Instructions to follow:
Below are some entries. Copy each line that holds the string "computer".

Source material:

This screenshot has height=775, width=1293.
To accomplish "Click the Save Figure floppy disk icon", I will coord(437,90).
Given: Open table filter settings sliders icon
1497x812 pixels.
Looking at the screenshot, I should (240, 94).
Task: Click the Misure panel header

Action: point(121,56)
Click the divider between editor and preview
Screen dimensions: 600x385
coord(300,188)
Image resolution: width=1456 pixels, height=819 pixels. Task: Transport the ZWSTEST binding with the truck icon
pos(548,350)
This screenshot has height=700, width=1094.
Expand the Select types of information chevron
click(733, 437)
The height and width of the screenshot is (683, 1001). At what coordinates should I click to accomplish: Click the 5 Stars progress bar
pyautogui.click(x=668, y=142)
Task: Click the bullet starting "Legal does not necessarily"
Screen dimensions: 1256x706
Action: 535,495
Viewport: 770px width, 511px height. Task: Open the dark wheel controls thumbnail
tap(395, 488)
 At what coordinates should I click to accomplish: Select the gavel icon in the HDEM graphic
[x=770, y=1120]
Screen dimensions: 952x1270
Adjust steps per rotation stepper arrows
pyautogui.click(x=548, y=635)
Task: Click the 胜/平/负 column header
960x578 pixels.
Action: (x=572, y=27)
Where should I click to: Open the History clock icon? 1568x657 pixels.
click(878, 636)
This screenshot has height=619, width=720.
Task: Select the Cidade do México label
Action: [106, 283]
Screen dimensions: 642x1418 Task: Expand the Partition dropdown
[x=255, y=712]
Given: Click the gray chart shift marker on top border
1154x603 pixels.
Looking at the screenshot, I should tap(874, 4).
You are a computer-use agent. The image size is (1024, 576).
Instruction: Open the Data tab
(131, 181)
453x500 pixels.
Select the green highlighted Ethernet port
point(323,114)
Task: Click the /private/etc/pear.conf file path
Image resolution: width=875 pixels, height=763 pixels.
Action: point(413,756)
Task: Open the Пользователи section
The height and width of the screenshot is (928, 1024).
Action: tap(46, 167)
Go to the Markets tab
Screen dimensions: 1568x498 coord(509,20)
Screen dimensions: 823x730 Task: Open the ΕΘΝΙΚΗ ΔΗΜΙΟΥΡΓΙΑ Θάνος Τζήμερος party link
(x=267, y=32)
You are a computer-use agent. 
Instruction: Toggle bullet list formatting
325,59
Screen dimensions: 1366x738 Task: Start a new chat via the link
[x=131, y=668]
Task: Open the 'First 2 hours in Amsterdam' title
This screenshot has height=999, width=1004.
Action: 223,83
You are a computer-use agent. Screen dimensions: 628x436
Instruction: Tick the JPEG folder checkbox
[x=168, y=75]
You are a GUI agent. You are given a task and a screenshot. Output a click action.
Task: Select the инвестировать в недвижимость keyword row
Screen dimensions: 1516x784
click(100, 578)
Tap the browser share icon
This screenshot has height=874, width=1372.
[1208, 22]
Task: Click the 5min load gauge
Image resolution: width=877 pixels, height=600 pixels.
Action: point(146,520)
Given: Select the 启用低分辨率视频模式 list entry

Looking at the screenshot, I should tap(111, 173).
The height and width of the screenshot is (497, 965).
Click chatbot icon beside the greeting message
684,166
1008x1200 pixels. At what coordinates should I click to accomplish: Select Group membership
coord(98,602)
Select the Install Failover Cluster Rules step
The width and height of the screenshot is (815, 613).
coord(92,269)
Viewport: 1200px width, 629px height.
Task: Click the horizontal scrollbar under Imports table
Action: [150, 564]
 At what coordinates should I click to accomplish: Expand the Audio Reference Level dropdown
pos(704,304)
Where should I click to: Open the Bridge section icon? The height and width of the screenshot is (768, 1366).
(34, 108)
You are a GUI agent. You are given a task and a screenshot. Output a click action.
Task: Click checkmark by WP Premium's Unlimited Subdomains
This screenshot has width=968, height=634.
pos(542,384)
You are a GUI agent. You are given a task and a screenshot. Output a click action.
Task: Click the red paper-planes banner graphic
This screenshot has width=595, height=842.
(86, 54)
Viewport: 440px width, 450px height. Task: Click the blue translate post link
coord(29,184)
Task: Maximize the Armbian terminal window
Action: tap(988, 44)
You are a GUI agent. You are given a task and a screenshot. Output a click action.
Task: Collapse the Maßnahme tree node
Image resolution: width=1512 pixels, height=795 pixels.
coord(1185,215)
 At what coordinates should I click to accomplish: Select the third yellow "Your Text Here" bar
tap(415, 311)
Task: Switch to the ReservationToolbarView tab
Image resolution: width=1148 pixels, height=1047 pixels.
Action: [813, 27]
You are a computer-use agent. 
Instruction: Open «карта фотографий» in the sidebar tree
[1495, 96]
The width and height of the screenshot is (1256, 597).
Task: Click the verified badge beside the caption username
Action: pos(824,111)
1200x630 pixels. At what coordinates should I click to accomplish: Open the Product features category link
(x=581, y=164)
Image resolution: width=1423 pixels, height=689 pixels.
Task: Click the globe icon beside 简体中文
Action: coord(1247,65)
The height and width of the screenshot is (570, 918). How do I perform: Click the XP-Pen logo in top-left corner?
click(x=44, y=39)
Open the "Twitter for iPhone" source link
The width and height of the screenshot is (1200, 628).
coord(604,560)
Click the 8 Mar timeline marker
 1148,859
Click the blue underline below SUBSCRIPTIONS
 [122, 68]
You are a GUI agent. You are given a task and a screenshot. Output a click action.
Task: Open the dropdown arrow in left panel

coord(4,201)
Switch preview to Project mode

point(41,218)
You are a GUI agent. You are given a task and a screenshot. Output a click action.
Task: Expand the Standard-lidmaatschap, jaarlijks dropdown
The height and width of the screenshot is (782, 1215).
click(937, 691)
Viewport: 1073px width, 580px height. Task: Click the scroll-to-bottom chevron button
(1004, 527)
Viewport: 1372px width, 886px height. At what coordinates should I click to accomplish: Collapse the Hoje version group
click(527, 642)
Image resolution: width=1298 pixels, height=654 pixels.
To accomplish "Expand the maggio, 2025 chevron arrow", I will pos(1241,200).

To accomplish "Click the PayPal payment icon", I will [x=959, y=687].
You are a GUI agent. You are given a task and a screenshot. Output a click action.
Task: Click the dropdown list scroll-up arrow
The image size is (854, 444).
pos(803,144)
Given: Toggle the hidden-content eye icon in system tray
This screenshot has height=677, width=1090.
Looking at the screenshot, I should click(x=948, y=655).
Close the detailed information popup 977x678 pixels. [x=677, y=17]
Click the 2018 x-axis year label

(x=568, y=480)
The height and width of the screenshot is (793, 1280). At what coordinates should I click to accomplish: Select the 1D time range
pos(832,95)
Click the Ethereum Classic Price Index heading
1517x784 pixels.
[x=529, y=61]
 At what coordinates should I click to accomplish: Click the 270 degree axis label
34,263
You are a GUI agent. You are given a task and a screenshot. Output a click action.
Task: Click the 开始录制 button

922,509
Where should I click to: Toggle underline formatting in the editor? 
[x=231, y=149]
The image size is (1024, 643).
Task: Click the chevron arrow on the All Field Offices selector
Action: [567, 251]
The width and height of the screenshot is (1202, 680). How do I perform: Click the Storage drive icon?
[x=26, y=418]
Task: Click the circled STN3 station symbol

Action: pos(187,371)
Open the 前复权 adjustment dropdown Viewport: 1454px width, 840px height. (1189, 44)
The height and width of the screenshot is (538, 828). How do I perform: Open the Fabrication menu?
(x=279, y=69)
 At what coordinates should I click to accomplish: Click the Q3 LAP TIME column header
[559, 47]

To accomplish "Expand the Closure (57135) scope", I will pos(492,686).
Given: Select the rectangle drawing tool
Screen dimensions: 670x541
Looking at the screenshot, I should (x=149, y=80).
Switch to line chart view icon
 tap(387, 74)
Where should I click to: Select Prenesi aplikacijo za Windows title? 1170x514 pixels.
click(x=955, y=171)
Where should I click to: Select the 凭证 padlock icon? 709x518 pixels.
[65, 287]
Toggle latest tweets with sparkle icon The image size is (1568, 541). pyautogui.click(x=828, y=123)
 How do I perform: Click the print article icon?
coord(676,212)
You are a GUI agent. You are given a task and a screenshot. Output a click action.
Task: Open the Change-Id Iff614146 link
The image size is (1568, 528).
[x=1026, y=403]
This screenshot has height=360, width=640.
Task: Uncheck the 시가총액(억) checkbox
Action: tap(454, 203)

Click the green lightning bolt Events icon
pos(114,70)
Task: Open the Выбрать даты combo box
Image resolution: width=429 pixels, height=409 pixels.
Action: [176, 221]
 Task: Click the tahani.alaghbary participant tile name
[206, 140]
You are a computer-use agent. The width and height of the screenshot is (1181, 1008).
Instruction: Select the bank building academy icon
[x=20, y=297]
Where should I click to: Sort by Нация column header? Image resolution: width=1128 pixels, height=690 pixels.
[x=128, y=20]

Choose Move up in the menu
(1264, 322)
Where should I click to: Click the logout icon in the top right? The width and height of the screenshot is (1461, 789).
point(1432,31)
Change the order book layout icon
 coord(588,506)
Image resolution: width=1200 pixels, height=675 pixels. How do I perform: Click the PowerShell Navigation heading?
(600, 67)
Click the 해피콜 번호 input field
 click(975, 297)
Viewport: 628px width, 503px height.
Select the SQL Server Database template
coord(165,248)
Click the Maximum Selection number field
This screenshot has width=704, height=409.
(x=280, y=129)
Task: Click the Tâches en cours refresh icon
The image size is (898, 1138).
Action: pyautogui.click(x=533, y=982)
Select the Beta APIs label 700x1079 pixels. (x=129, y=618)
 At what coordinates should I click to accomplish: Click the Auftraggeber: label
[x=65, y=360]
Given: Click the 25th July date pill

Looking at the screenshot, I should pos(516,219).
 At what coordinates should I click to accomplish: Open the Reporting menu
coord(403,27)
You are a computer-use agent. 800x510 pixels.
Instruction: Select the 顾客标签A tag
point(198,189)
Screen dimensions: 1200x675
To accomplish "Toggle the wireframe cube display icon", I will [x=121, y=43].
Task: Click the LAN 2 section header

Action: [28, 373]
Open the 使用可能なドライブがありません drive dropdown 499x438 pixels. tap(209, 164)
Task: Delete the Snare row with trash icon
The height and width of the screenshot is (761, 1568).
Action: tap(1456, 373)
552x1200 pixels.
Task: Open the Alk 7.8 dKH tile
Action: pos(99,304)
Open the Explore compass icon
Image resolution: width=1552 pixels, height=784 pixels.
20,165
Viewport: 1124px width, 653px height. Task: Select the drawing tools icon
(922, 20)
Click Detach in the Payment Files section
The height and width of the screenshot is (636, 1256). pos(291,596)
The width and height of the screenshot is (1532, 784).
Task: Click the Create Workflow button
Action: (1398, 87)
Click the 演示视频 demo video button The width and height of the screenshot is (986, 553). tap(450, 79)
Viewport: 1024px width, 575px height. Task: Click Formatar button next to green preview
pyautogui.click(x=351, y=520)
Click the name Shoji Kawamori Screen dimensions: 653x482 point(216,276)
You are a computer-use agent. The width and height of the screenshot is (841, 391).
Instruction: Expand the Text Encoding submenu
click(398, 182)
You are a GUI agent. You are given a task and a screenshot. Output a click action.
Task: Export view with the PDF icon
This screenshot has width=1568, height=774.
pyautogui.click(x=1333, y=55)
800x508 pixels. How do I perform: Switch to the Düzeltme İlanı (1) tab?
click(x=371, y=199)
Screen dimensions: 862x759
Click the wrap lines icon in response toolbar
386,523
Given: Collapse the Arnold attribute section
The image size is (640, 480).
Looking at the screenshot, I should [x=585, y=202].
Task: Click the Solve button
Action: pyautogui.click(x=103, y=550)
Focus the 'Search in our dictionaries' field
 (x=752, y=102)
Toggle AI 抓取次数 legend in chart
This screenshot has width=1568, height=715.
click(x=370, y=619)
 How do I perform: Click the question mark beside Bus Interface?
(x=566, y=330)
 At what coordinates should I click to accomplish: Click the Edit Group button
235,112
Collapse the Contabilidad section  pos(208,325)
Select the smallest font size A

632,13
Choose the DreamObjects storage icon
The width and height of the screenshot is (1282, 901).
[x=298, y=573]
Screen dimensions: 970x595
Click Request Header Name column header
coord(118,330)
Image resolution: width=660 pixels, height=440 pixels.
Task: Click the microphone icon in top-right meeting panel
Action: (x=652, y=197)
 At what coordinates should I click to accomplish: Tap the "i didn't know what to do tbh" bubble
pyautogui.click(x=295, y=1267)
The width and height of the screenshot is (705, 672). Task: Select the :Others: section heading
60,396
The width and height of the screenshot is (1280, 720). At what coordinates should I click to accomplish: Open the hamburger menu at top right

Solution to this task:
You are a computer-use agent. The image size is (1024, 576).
You are a computer-use agent. 
You are a computer-use agent. Screen dimensions: 628x436
You are a computer-use agent. 
You are a computer-use agent. The width and height of the screenshot is (1181, 1008).
You are a computer-use agent. 800x510 pixels.
You are a computer-use agent. The width and height of the screenshot is (841, 391).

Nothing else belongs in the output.